> **Exercise requirements**
Lines from the one containing "How do I perform: Click" through the last line of the data are to be returned exactly, both ends included, minus any pictures.

--------------------

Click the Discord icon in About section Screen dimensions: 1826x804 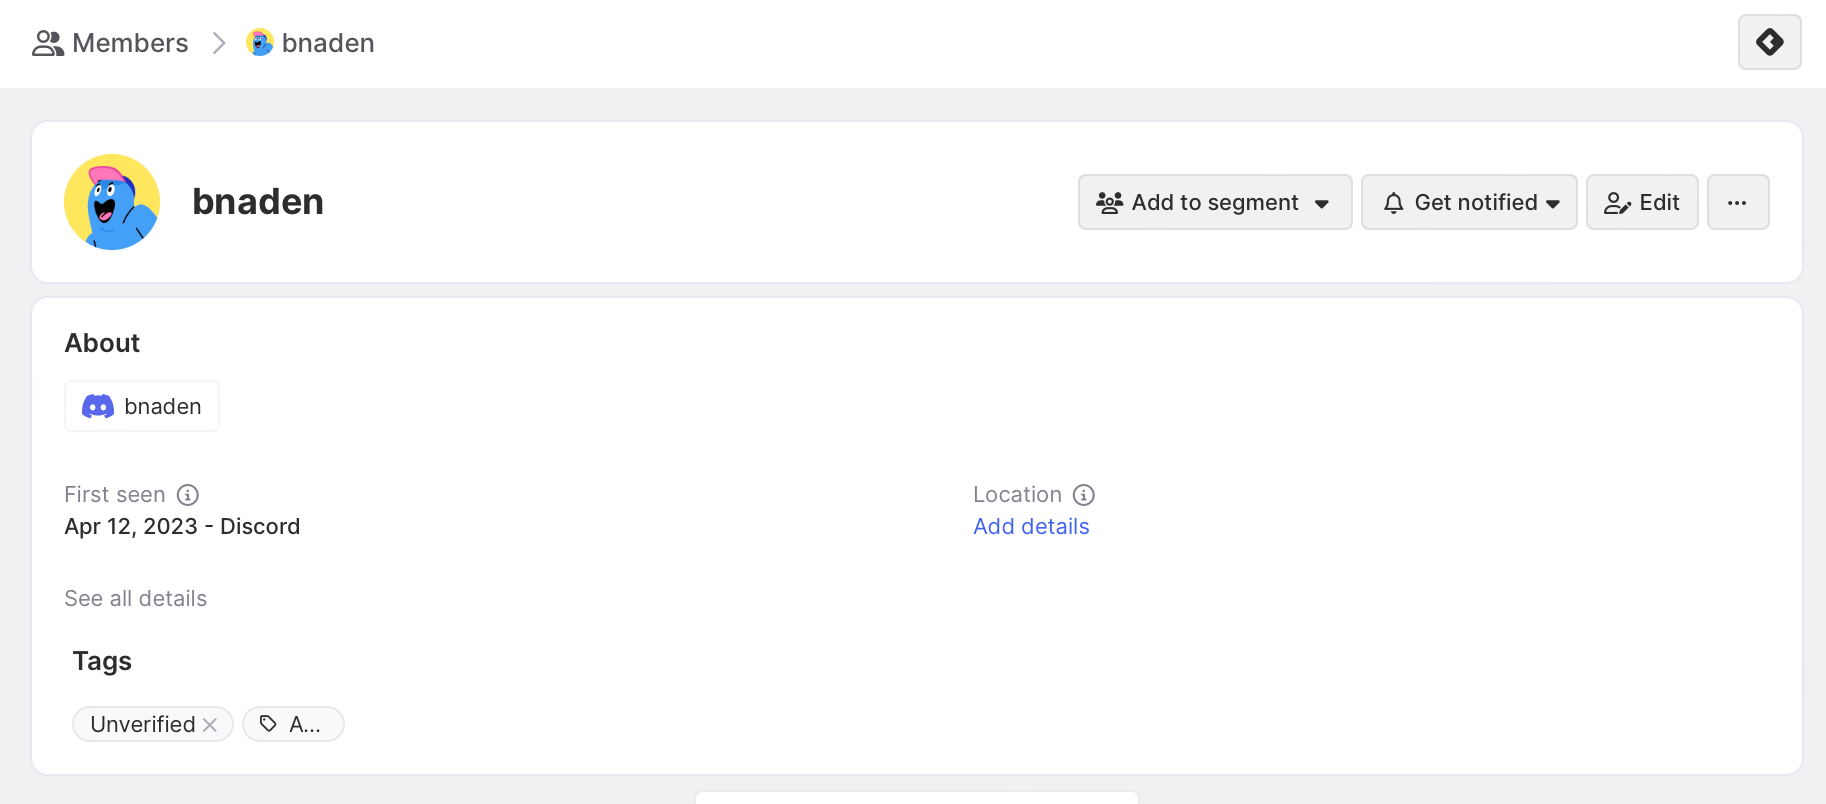(x=98, y=406)
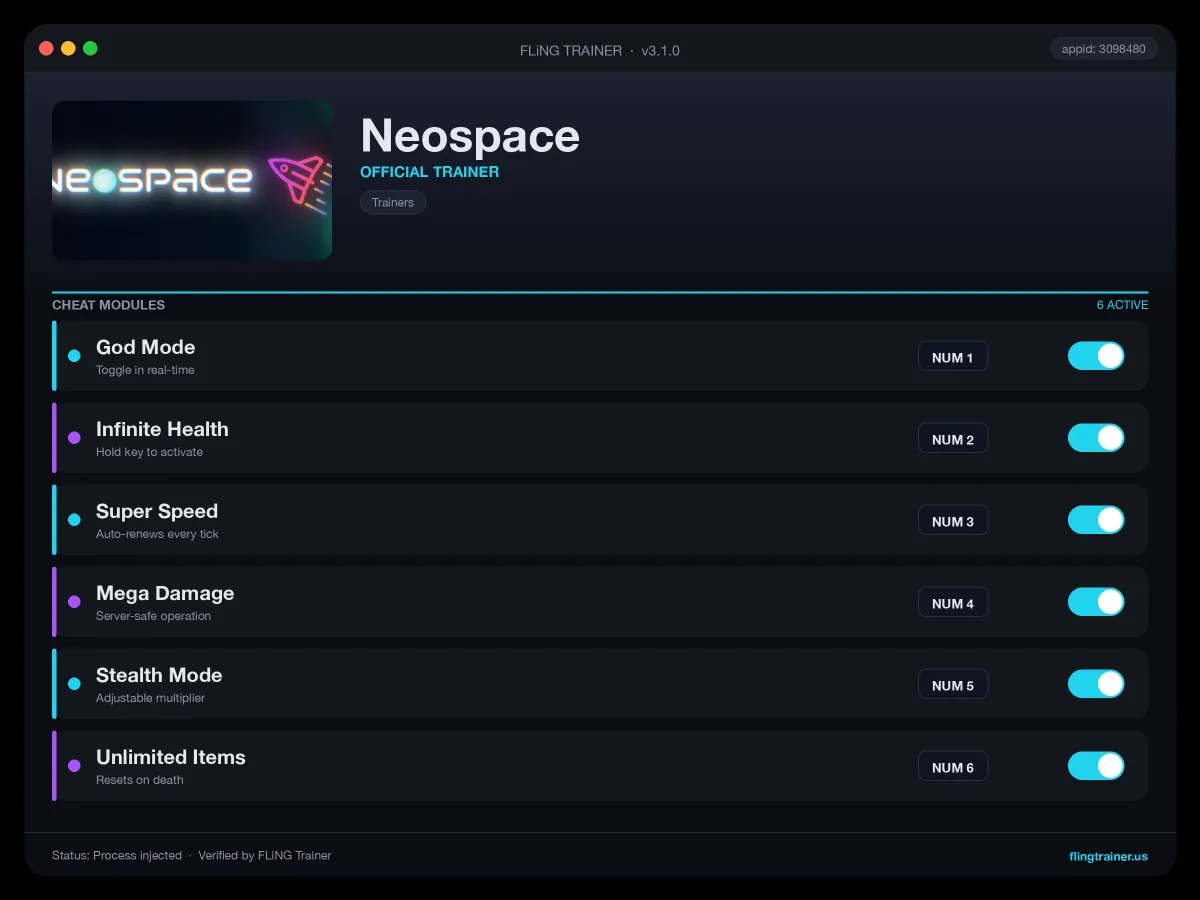This screenshot has height=900, width=1200.
Task: Click the cyan dot next to Stealth Mode
Action: (x=74, y=684)
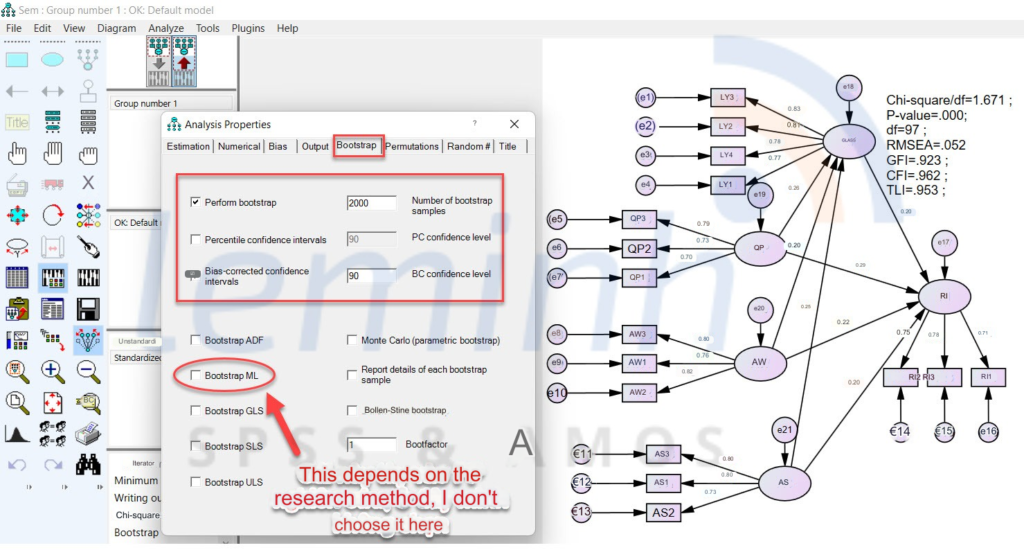This screenshot has height=550, width=1024.
Task: Select the X erase objects tool
Action: tap(88, 183)
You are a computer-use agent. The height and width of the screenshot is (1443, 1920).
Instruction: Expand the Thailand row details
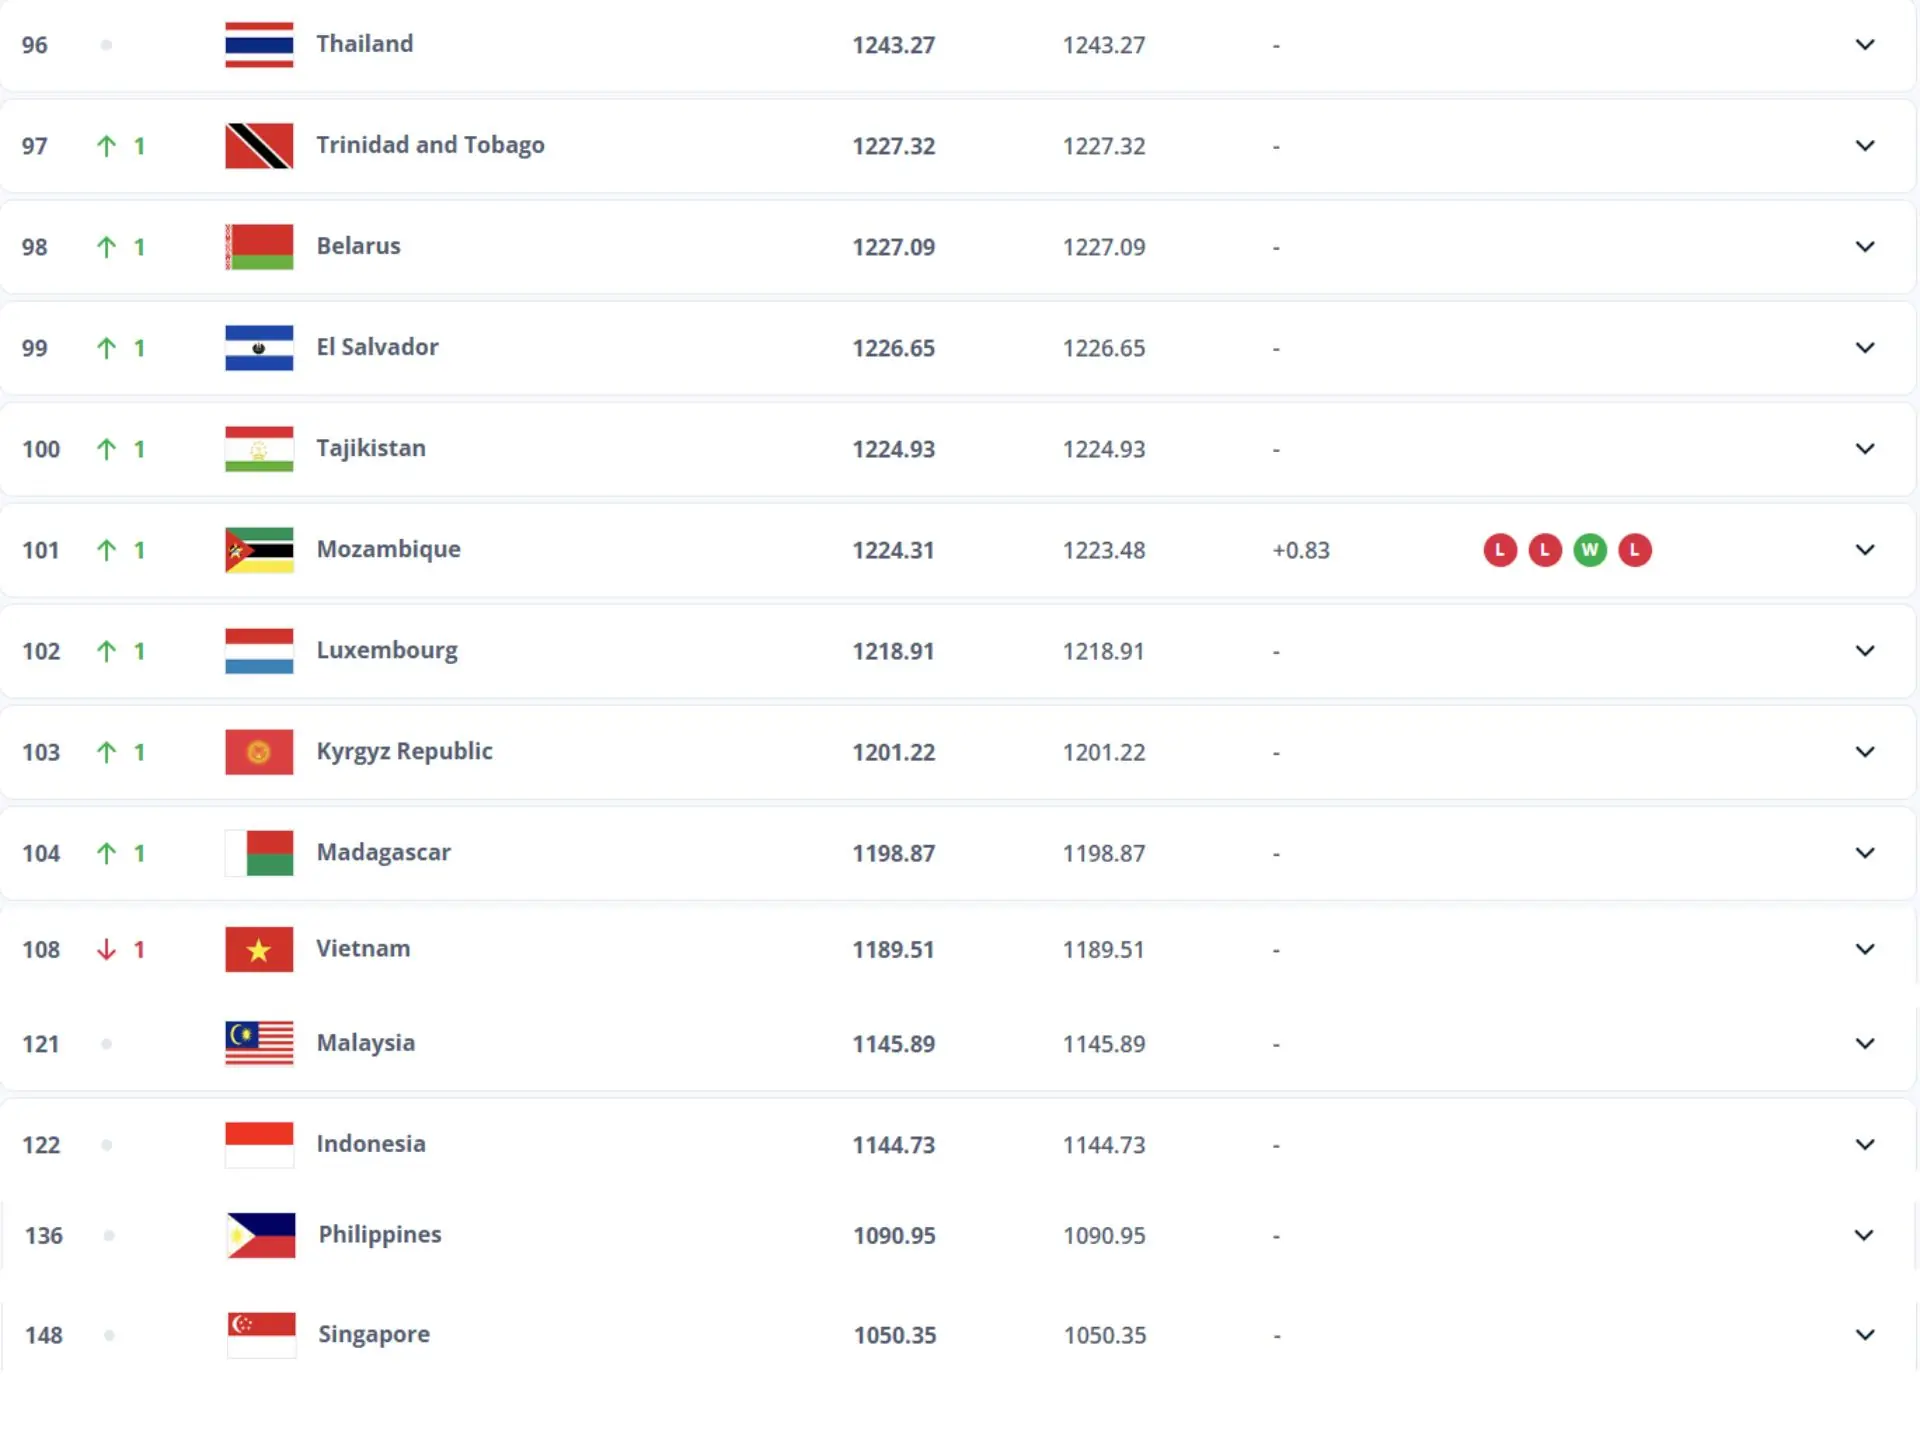coord(1864,44)
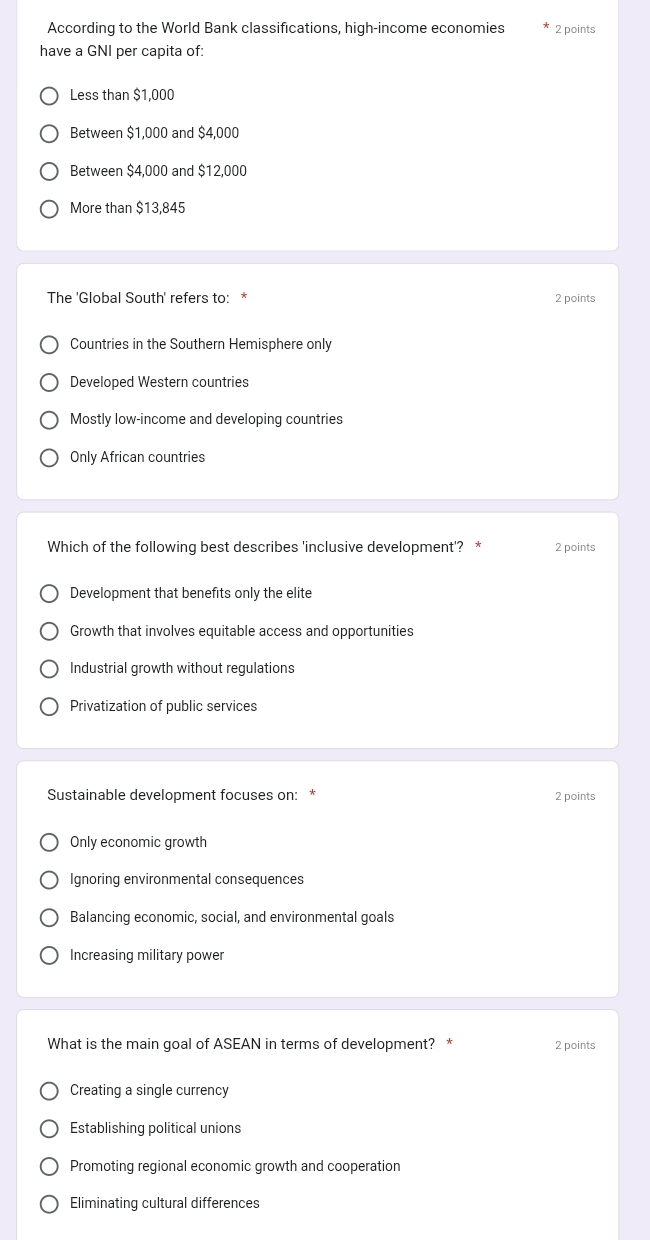Choose 'Development that benefits only the elite'

49,594
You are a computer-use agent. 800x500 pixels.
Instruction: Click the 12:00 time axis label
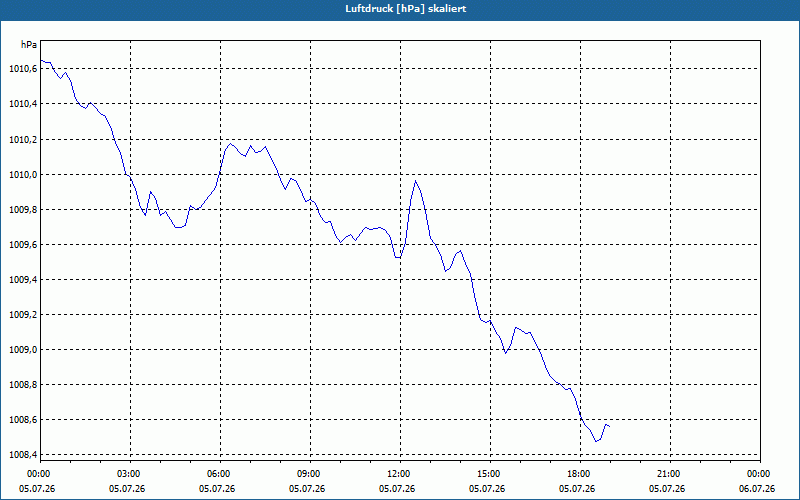point(401,474)
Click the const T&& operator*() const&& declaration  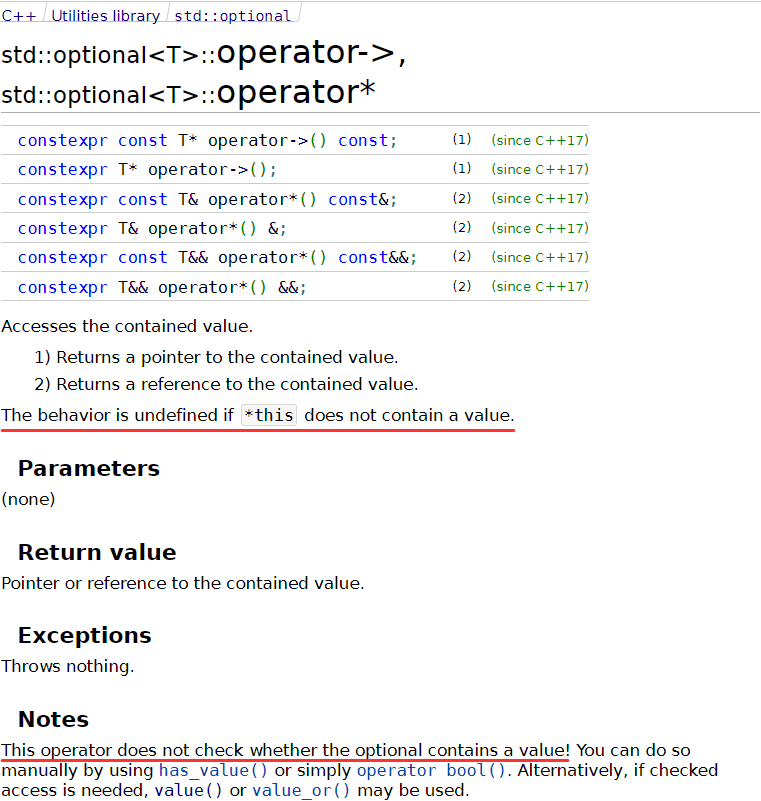point(217,257)
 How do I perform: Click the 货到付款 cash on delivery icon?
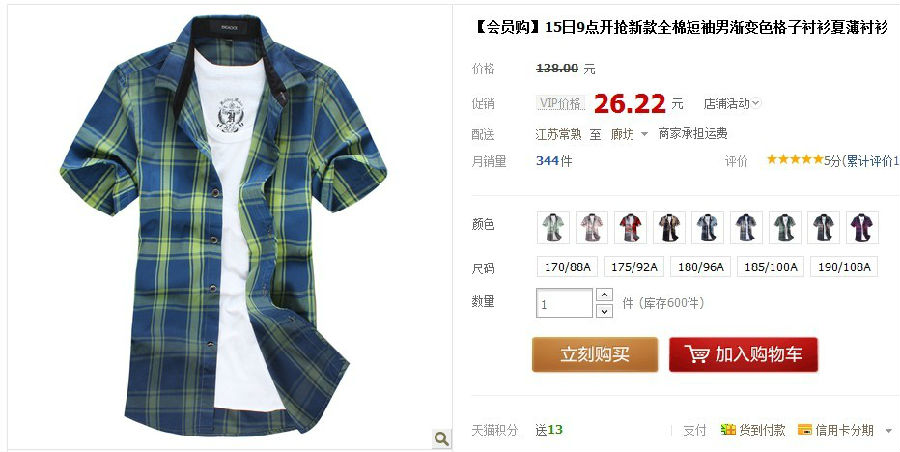(728, 430)
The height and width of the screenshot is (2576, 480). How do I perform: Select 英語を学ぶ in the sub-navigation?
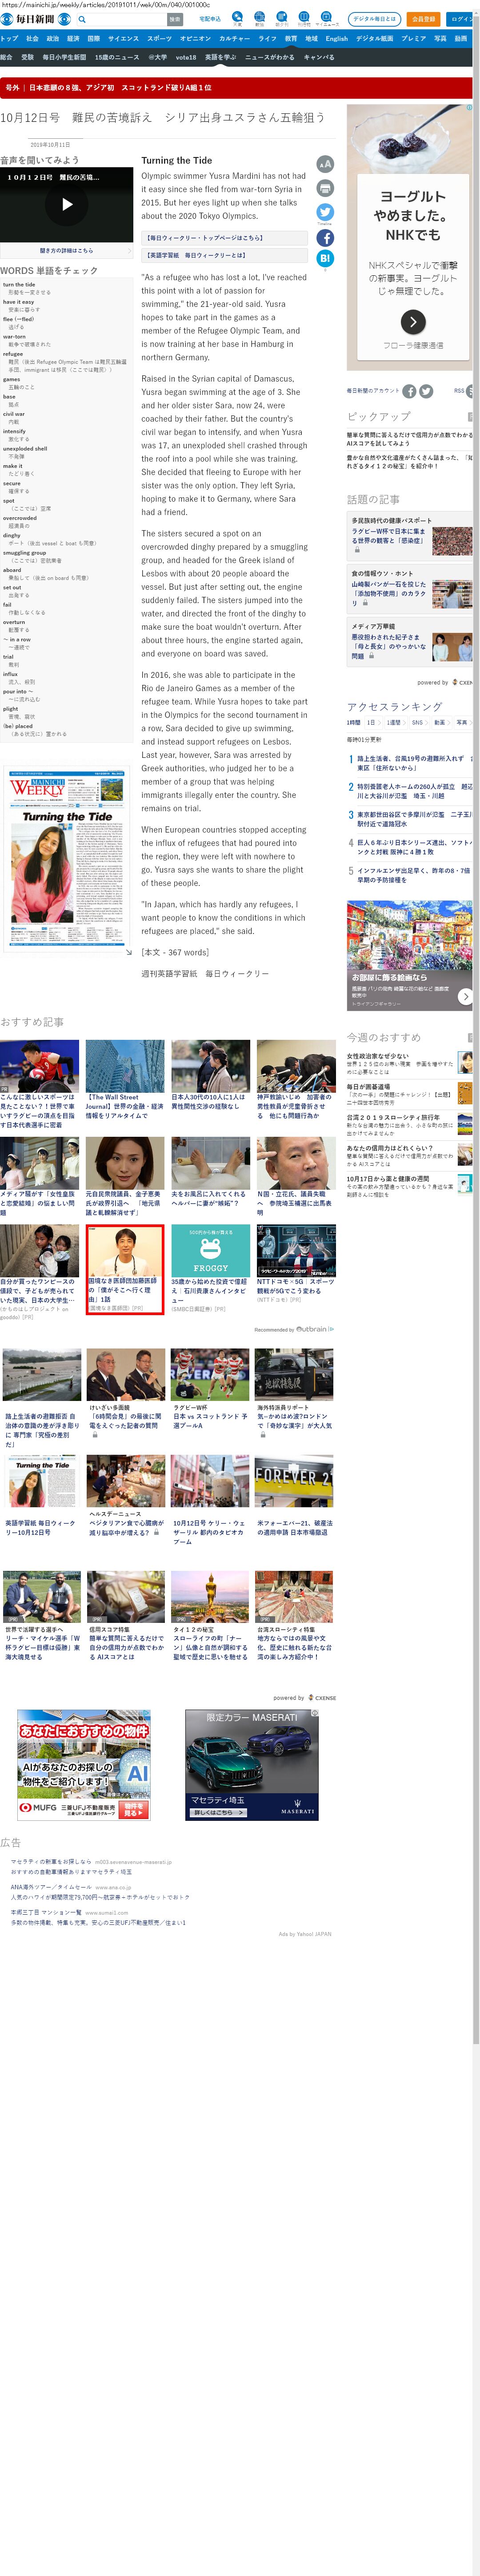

--------------------

> **Answer box**
 How do I perform: Click the 货到付款 cash on delivery icon?
(728, 430)
The height and width of the screenshot is (2576, 480). How do I perform: Select 英語を学ぶ in the sub-navigation?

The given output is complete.